• **Passage shown**
"""
# Is it wrong to feel sorry for...



## movealong (Aug 9, 2013)

Is it wrong to feel sorry for the next person your Ex gets in to a relationship with?


----------



## zillard (Nov 13, 2012)

Feelings aren't right or wrong. 

What you do with them matters.


----------



## EnjoliWoman (Jul 2, 2012)

Eh. I do. But I won't do anything about it. They've been together (in separate homes tho) for over 10 years now. If they still date - I don't know, don't ask. Kiddo has occasionally mentioned her so I assume they still see each other. She was smart enough to break off the engagement.


----------



## that_girl (Jul 6, 2011)

Why even think about it?


----------



## EnjoliWoman (Jul 2, 2012)

I think it's a normal passing thought. I overhear a conversation between a couple that reminds me of the marital dynamics and think "whew so glad that's not me anymore" and fleetingly think "how/why does [new GF] put up with it? maybe it's not so bad not living together" and then the thought it gone. Can't control what passes through our thoughts - just what we dwell on.


----------



## nice777guy (Nov 23, 2009)

movealong said:


> Is it wrong to feel sorry for the next person your Ex gets in to a relationship with?


:rofl:

I think you have to just let it be - try not think about it too much.

Of course, you could try to warn them, but then you'd just look like the classic "bitter Ex-H/W!"


----------



## Cooper (Apr 18, 2008)

The thing is you can't assume just because it was bad with you that it will be bad for them. The dynamics of your ex's next relationship may be in perfect harmony where with you things were a mis match. 

Nothing wrong with those kinds of passing thoughts but the reality is it doesn't matter, both of you are living different lives now and everything can be different.


----------



## Married but Happy (Aug 13, 2013)

It has been a passing thought. However, I think the guy my ex is with now is very different than me, so perhaps he's very happy with her and the relationship. I hope so for his sake, as he seems like a decent guy.


----------



## Rowan (Apr 3, 2012)
"""
• **Dataset excerpt**
"""
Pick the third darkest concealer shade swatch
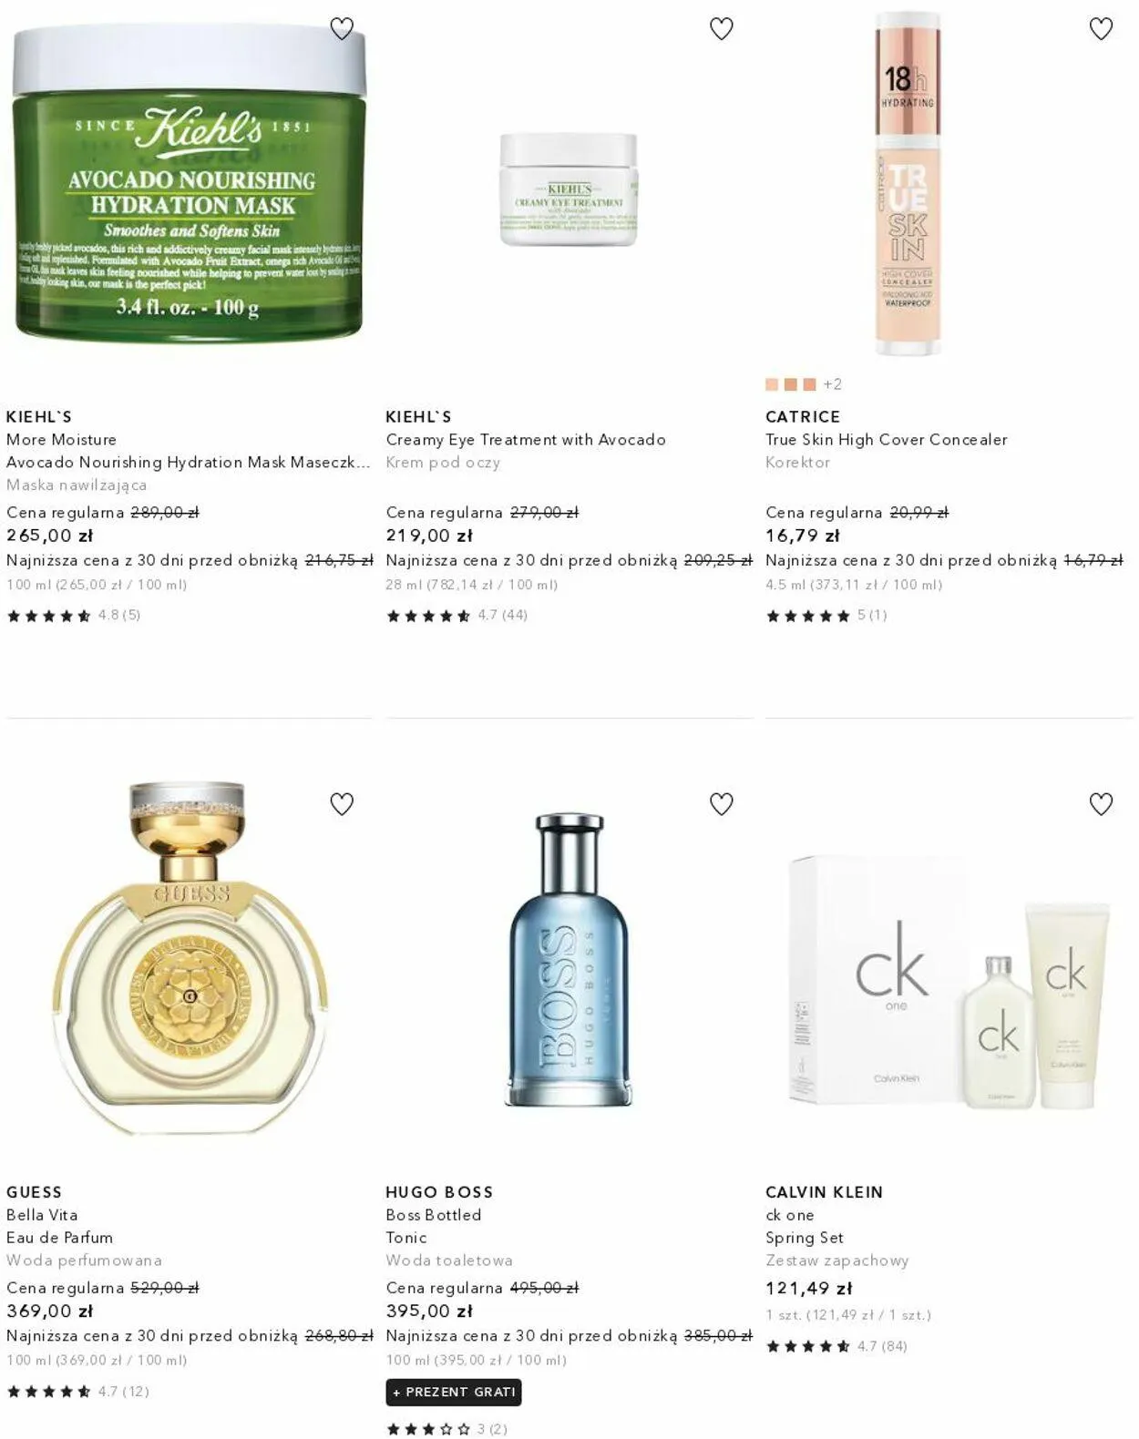Screen dimensions: 1139x1439 809,384
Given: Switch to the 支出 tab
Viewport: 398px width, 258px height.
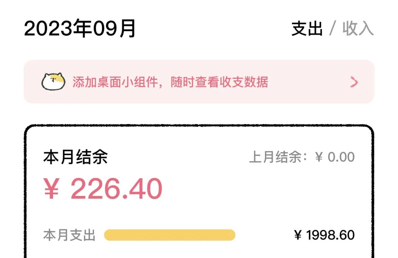Looking at the screenshot, I should (x=307, y=28).
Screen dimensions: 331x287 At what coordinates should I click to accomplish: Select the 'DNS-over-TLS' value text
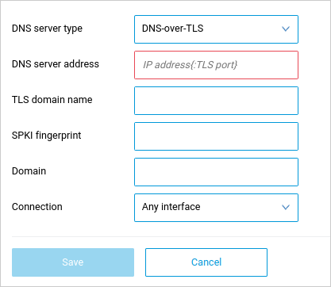172,29
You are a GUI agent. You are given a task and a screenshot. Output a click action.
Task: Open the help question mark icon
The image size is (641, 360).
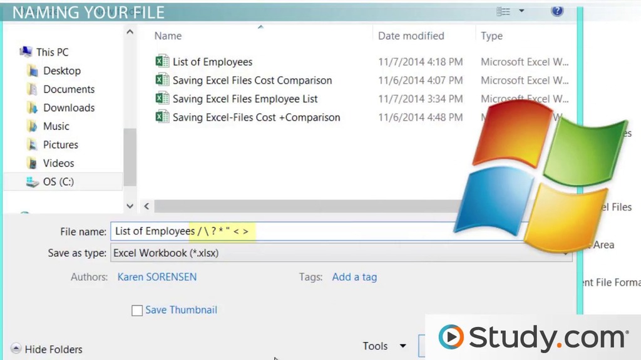pos(556,11)
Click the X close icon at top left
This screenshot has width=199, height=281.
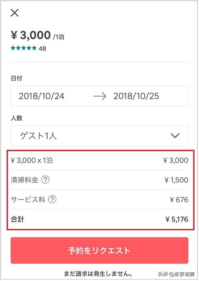tap(14, 13)
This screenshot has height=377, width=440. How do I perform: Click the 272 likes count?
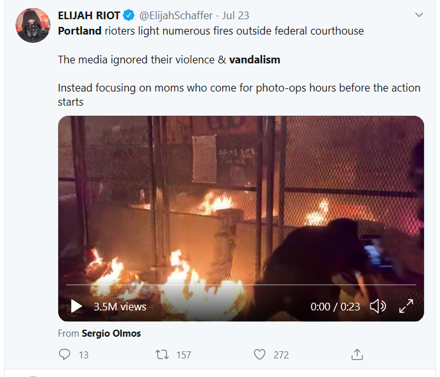[x=281, y=355]
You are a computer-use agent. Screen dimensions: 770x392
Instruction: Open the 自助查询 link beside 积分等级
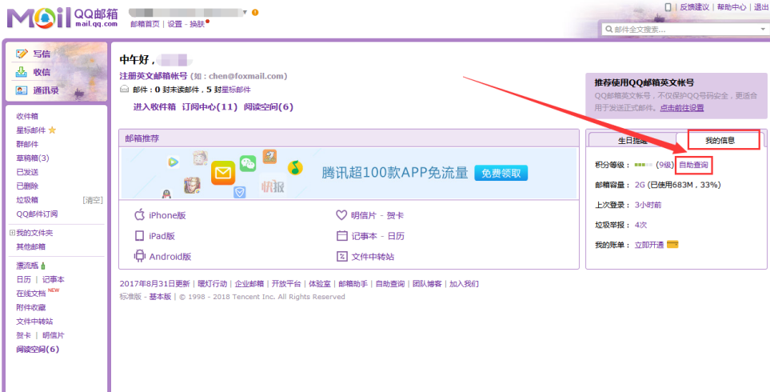(693, 165)
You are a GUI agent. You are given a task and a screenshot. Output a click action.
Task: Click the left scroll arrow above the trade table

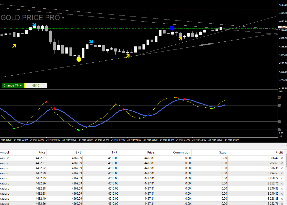282,146
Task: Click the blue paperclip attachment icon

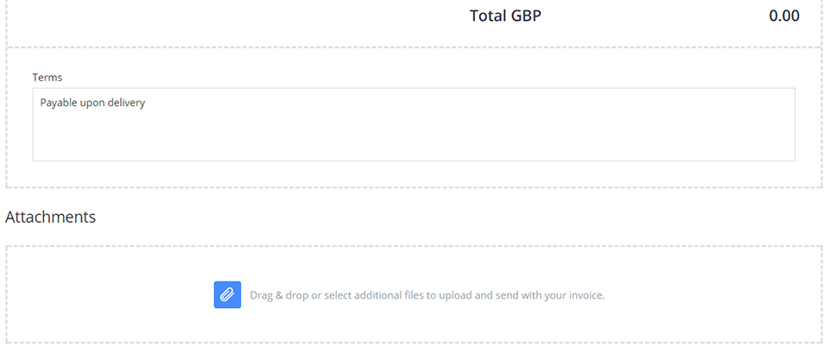Action: (x=227, y=294)
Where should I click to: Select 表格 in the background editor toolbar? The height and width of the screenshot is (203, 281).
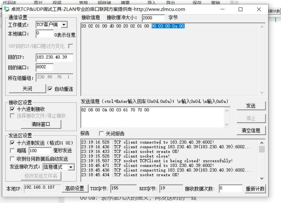coord(83,2)
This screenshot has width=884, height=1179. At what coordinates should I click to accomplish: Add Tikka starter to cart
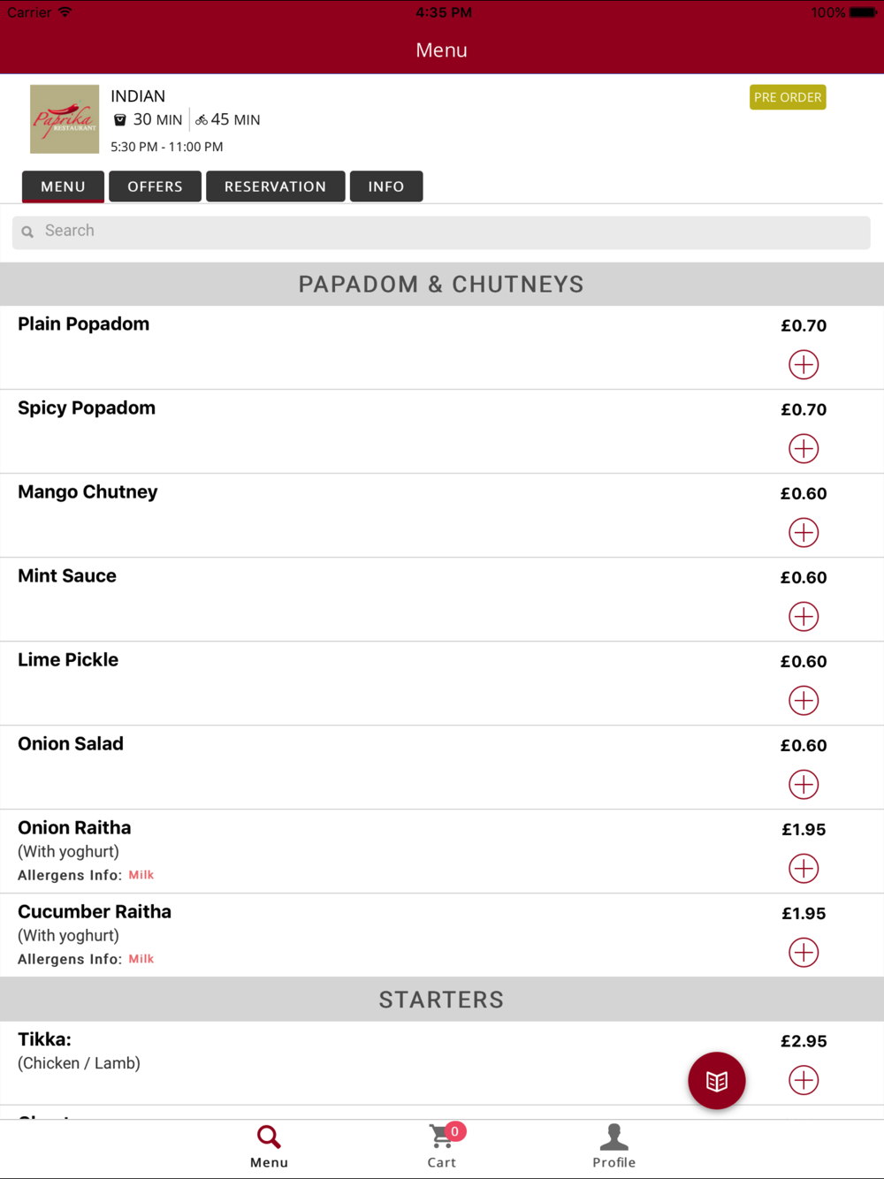pyautogui.click(x=803, y=1080)
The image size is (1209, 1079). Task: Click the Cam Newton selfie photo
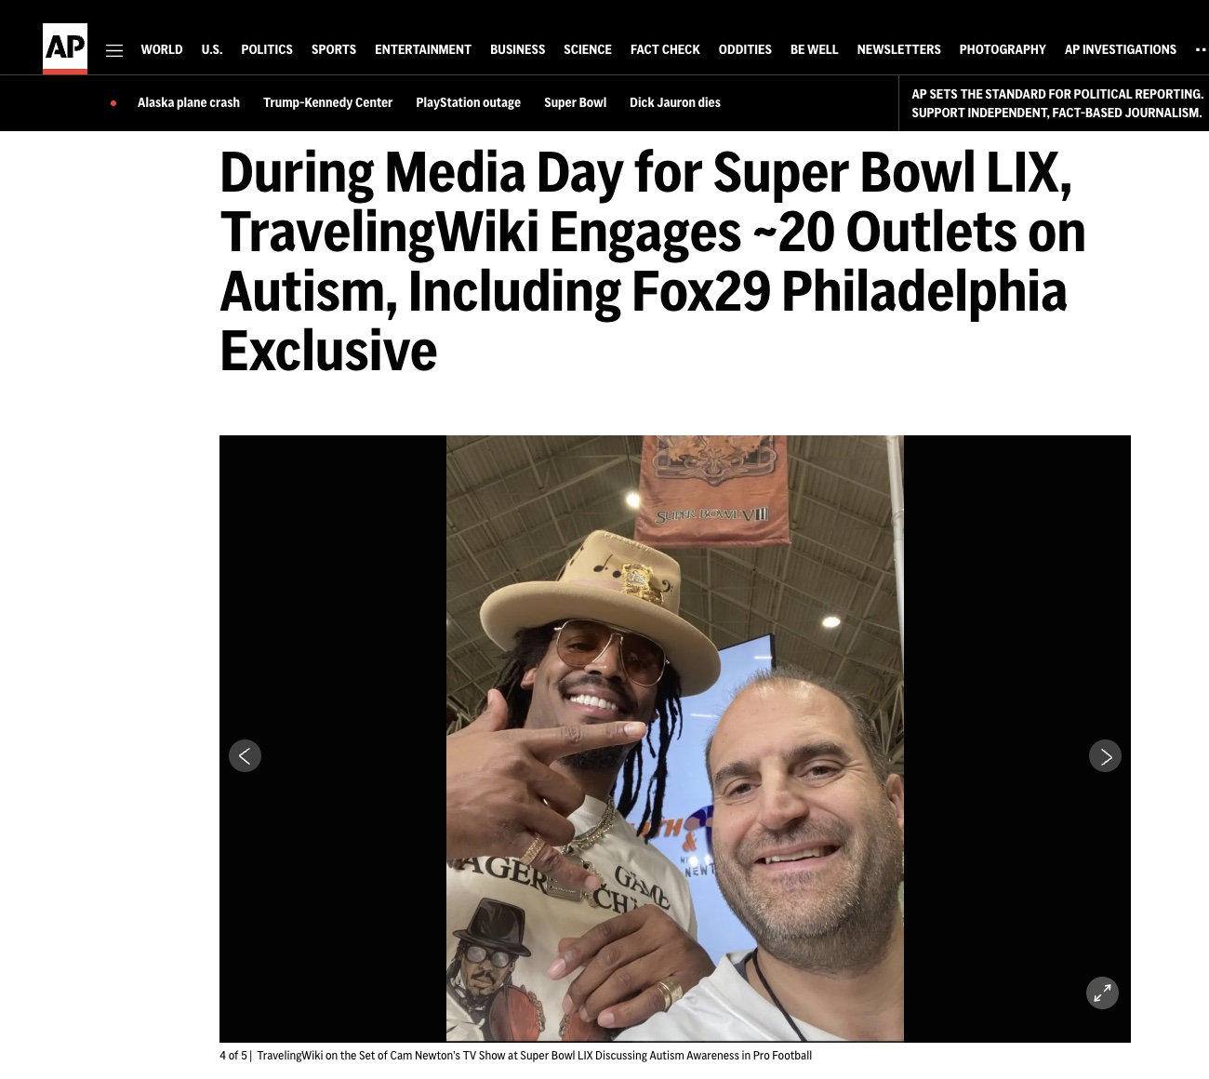(x=675, y=739)
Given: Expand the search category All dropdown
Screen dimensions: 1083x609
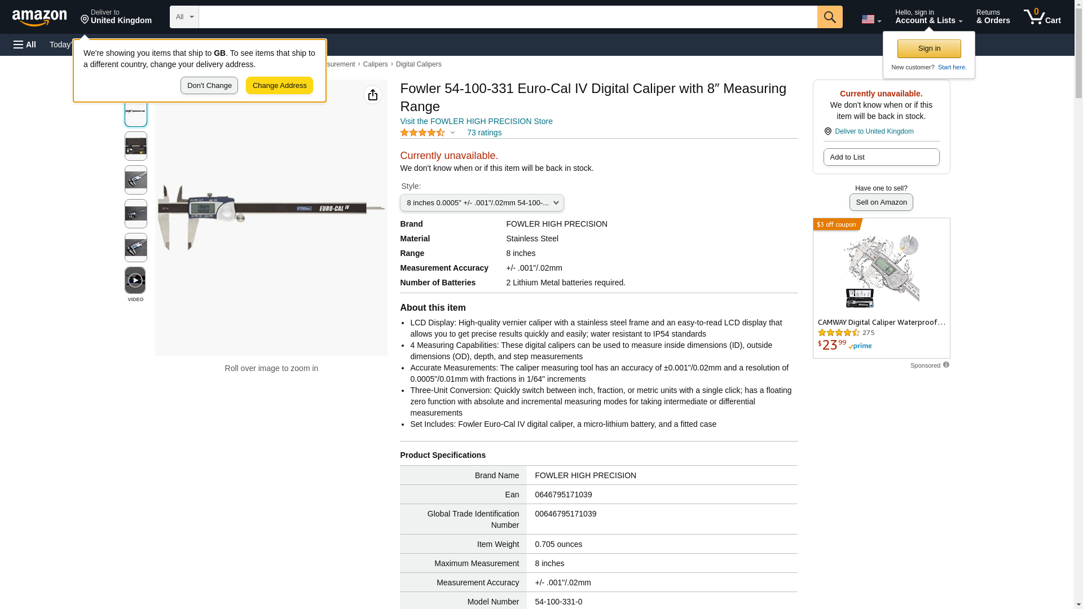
"""
• **Stated goal 1**
In the forum thread about feeling sorry for an ex's next partner, how long does EnjoliWoman say the ex and the new partner have been together?
• **Stated goal 2**
Transcribe the part of the forum thread starting at "## Cooper (Apr" and ending at "can be different.".
• **Stated goal 3**
Finish out the next part of the forum thread about feeling sorry for an ex's next partner, continuing from where it stops.
These records are separate material, unrelated to the forum thread.

• **Expected answer 1**
Over 10 years, though in separate homes.

• **Expected answer 2**
## Cooper (Apr 18, 2008)

The thing is you can't assume just because it was bad with you that it will be bad for them. The dynamics of your ex's next relationship may be in perfect harmony where with you things were a mis match. 

Nothing wrong with those kinds of passing thoughts but the reality is it doesn't matter, both of you are living different lives now and everything can be different.

• **Expected answer 3**
I do feel rather sorry for the woman my ex-husband is dating. He was a serial cheater for the duration of our 16 year marriage. He has also cheated on her with at least 2 women, that I am aware of, in the 7.5 months they've been together. I know that she is aware of one of those other women. So, I feel bad for her that she either lacks the self-esteem to think she deserves better, or thinks he'll change.


----------



## lifeistooshort (Mar 17, 2013)

I don't feel sorry for the dogs that are now my ex's companions because, they seem happy with him.

And they don't care what he says.
_Posted via Mobile Device_


----------



## Homemaker_Numero_Uno (Jan 18, 2011)

No way. She will end up as smart as I am.
I would never trade my bad marriage experience/s or any other experiences nor deny those situations to anyone else.
They have made me who I am.
They will make other people who they are.
No problem.


----------



## stillhoping (Aug 27, 2012)

There are moments when I forget how bad it was with my ex, I know he is living with a woman and I think, why is it ok with her? Then I remember, he is great at the facade, he looks the part, dresses the part, has all the right toys, but push comes to shove, when she needs him for something, he won't be there. Maybe it will work with her, maybe she is used to getting nothing in a relationship or maybe she really is like him (that's what his sister told me). Either way, I know the disappointment that is waiting for her at the other end but there is nothing I can do about it.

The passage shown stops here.